J'ai revu François Mitterrand plusieurs fois au cours de ses deux mandats. J'ai un souvenir fort d'un meeting de la campagne présidentielle de 1988, alors qu'il remontait l'allée qui le conduisait vers la tribune. Son teint jaune et sa tête cadavérique m'avaient mis mal à l'aise. Mais il y avait une telle force dans son regard.

Quatorze ans plus tard, j'étais de nouveau sur les Champs Elysées pour voir Jacques Chirac dans ses habits de président. Je suis aussi allé rue de Solférino, où François Mitterrand était venu dire au revoir aux socialistes. Dans la foule, je l'ai vu remonter paisiblement. Je ne faisais plus partie de ses partisans, mais je voulais être là pour lui dire au revoir aussi. Après tout, il m'avait fait rêver et m'avait donné la passion de la politique. J'avais un profond respect pour François Mitterrand, et je n'ai pas hésité à me rendre place de la Bastille à l'annonce de sa mort, en janvier 1996.

Quant à Jacques Chirac, j'étais là pour saluer l'animal politique que j'avais vu pour la première fois en 1984 dans un meeting politique, dans le Val de Marne. J'avais soutenu Edouard Balladur lors du premier tour, mais j'avais compris, en assistant à un meeting de Chirac, en février au Palais des Sports, que celui-ci l'emporterait. Parce qu'il était encore capable de faire rêver tout un pays. Espoirs encore déçus qui ont conduit le pays au bord du gouffre dans lequel il est aujourd'hui.

Je n'ai jamais été un chiraquien et je crois n'avoir jamais éprouvé beaucoup de respect pour l'homme politique.
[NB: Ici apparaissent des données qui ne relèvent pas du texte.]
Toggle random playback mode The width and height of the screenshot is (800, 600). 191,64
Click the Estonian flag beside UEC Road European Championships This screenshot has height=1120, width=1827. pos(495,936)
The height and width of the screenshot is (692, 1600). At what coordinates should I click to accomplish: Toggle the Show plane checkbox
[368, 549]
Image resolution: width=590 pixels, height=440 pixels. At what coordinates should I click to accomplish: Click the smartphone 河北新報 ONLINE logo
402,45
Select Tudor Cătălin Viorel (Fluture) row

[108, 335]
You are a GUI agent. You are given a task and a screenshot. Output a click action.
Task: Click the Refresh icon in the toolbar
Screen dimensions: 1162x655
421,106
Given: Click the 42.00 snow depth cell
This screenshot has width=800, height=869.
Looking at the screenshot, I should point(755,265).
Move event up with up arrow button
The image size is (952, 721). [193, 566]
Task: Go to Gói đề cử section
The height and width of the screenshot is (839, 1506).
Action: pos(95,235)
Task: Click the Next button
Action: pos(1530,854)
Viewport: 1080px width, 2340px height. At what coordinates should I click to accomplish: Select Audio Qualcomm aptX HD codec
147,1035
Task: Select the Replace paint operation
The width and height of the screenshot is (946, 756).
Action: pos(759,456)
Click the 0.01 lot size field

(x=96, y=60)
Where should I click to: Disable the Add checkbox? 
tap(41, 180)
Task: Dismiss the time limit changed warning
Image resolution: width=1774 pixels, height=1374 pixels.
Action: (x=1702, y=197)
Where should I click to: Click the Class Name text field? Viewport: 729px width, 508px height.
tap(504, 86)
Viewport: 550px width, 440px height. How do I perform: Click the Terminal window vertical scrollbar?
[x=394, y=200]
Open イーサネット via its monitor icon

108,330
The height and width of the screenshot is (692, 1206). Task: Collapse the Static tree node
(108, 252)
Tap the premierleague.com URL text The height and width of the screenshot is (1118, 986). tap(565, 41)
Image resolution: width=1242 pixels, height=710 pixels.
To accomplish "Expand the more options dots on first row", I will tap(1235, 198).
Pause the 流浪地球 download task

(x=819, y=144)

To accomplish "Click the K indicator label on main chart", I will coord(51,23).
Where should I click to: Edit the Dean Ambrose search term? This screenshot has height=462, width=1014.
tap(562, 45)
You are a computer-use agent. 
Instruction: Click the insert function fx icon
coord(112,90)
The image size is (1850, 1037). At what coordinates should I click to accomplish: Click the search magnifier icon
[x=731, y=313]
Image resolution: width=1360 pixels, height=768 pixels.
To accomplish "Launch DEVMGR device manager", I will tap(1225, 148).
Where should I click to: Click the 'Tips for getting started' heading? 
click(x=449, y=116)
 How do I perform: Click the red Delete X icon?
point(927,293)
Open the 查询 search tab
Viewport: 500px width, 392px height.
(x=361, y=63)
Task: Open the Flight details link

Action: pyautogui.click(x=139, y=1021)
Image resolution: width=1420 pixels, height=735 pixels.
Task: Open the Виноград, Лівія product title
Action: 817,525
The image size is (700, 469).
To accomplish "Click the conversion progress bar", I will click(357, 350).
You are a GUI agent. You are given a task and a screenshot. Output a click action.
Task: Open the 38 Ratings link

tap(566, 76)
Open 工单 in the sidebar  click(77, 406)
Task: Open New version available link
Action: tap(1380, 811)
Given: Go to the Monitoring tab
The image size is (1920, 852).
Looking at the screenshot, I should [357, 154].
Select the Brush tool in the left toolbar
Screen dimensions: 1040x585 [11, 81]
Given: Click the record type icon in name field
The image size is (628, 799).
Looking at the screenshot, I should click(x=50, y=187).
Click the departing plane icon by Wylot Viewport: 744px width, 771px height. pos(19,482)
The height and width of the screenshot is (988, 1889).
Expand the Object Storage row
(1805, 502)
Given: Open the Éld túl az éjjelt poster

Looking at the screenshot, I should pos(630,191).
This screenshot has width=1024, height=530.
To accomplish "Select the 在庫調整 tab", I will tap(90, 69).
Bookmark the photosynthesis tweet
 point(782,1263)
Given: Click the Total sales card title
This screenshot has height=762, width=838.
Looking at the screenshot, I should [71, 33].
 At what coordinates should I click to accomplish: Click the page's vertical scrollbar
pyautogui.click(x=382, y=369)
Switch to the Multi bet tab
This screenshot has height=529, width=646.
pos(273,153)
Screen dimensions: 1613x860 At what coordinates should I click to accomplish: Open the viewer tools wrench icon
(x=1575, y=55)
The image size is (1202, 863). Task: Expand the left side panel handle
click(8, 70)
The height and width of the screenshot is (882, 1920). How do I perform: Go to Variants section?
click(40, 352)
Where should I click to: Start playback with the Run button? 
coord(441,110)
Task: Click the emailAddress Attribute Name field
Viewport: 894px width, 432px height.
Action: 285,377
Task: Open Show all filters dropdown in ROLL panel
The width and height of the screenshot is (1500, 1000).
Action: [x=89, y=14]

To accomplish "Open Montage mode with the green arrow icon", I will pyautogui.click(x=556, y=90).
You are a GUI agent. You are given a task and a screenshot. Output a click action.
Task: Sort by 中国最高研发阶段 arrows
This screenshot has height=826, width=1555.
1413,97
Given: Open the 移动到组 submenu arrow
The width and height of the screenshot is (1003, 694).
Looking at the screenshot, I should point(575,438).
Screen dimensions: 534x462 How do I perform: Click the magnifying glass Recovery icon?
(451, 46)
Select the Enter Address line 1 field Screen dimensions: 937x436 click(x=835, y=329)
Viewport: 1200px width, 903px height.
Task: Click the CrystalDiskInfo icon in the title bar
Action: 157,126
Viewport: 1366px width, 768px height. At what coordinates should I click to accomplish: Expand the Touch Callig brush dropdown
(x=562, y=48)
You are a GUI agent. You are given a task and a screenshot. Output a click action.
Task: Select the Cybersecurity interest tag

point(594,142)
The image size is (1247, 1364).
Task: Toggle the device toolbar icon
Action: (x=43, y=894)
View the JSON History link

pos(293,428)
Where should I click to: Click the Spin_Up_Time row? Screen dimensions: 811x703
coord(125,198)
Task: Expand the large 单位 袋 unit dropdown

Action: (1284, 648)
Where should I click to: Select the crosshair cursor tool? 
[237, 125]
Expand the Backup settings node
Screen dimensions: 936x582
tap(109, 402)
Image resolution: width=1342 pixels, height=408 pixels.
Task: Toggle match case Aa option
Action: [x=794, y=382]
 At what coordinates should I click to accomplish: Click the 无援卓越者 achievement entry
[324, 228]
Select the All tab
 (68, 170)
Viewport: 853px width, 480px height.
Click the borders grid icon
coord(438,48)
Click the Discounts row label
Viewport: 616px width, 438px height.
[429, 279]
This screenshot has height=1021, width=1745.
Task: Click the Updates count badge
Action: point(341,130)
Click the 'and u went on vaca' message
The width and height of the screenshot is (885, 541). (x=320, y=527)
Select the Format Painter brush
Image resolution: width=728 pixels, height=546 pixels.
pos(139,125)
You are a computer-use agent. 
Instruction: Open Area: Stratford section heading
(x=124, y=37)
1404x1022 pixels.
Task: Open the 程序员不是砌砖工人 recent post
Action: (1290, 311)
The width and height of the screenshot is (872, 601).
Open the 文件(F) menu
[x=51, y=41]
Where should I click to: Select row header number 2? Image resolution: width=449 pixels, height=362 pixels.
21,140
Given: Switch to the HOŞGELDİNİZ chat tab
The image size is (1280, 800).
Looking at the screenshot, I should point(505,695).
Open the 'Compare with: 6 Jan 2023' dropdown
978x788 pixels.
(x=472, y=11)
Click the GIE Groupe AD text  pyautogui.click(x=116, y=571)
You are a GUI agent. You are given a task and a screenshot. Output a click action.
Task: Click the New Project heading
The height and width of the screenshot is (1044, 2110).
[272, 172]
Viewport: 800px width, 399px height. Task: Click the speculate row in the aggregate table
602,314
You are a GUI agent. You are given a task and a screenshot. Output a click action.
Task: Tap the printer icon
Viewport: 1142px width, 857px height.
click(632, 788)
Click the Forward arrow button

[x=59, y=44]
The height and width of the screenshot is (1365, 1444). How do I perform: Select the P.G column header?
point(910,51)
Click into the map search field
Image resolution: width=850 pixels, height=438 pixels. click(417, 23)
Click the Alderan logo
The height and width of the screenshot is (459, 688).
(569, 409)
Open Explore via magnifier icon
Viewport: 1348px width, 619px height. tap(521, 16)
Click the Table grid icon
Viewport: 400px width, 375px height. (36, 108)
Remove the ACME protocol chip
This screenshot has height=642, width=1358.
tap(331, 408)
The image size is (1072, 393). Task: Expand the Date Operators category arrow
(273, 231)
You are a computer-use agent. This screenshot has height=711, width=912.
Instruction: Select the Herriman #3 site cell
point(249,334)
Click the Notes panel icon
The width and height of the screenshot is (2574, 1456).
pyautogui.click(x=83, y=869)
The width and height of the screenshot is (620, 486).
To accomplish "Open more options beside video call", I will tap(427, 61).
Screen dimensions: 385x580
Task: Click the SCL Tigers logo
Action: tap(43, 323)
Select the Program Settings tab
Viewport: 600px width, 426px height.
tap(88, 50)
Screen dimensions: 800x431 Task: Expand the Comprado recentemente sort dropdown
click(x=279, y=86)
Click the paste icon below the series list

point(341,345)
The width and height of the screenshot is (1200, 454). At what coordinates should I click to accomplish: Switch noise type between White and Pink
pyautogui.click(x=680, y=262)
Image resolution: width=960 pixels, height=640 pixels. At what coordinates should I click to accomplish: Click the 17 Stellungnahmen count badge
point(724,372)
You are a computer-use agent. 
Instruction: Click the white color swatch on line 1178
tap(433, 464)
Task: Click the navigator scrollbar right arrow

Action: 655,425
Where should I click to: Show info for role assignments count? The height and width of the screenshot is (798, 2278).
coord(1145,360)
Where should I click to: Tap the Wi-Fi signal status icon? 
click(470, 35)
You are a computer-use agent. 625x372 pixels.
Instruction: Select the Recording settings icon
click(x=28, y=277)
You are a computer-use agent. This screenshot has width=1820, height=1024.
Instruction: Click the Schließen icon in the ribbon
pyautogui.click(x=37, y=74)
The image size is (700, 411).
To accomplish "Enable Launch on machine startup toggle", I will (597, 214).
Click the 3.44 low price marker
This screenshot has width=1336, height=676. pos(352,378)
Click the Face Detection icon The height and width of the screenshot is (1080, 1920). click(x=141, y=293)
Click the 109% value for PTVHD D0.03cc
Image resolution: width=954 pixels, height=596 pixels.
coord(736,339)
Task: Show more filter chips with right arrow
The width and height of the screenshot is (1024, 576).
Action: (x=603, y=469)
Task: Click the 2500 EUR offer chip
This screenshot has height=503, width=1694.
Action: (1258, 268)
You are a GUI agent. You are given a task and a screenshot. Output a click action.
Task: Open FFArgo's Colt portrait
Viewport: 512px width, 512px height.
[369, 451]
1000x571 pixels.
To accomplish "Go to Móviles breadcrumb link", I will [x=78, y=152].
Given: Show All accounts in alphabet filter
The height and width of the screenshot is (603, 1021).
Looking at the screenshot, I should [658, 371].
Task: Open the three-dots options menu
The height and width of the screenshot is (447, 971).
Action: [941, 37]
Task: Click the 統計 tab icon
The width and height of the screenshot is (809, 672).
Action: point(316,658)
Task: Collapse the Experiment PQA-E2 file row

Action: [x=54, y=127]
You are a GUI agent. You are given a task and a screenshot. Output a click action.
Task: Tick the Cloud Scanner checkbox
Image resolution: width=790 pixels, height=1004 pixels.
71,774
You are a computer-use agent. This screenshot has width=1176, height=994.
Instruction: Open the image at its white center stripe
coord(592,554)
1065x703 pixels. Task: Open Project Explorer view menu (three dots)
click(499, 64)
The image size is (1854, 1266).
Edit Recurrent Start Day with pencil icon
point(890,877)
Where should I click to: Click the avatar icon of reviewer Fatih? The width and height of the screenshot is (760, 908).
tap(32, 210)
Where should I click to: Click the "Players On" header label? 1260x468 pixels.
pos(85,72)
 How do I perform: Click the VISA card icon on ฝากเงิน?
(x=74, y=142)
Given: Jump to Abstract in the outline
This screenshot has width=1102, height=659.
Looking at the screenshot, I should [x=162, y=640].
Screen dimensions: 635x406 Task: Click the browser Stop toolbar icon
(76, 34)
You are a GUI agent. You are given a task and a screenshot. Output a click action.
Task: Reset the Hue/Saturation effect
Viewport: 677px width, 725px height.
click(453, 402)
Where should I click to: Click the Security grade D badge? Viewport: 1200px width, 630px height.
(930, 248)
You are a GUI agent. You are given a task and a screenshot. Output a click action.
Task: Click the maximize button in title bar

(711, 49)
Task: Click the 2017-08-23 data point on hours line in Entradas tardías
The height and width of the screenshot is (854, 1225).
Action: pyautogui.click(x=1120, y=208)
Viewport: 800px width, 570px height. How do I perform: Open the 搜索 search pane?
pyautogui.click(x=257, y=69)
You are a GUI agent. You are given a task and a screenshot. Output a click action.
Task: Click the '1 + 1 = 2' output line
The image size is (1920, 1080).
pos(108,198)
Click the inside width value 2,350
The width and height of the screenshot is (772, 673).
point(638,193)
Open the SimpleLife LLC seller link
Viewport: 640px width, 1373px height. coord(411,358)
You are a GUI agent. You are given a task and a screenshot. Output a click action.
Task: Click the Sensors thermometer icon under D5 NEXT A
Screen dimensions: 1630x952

J'avoue avoir été sensible à ses qualités d'homme. Lorsqu'il est venu à l'Hôtel de Ville d'Issy-les-Moulineaux, en septembre 2000, je l'ai vu sortir de la cour d' honneur, où tout était millémétré à la minute près, pour aller dans la rue serrer les mains des gens qui l'attendaient. Je l'ai vu s'agacer et écourter les présentations des "officiels" de la ville pour prendre un vrai plaisir à poser en photo avec des jeunes. Et quand, un an plus tard, je me suis retrouvé dans le salon d'honneur de l'Elysée, pour la remise de la Légion d'Honneur de mon patron, j'avais souri en le voyant bouger dans tous les sens pour faire plaisir à chacun de ses invités.

Demain soir, sauf énorme surprise, Nicolas Sarkozy devrait donc être le troisième Président de ma vie citoyenne. Je le suis depuis longtemps, l'homme qui connait tellement bien ses dossiers et qui est capable de répondre à n'importe quelle question. ll m'avait aussi épaté lorsqu'un fou avait pris en otage les enfants d'une école maternelle de sa ville de Neuilly, en 1993. J'ai croisé son regard, en janvier dernier, lorsqu'il sortait de la cérémonie des voeux d'Issy-les-Moulineaux. J'y ai vu une grande détermination. Ce regard déterminé, sa petite taille et son pas alerte m'avaient alors renvoyé l'image imaginaire de ce qu'était peut être Napoléon. En tout cas, je ne doute pas qu'il partage la même ambition pour notre pays.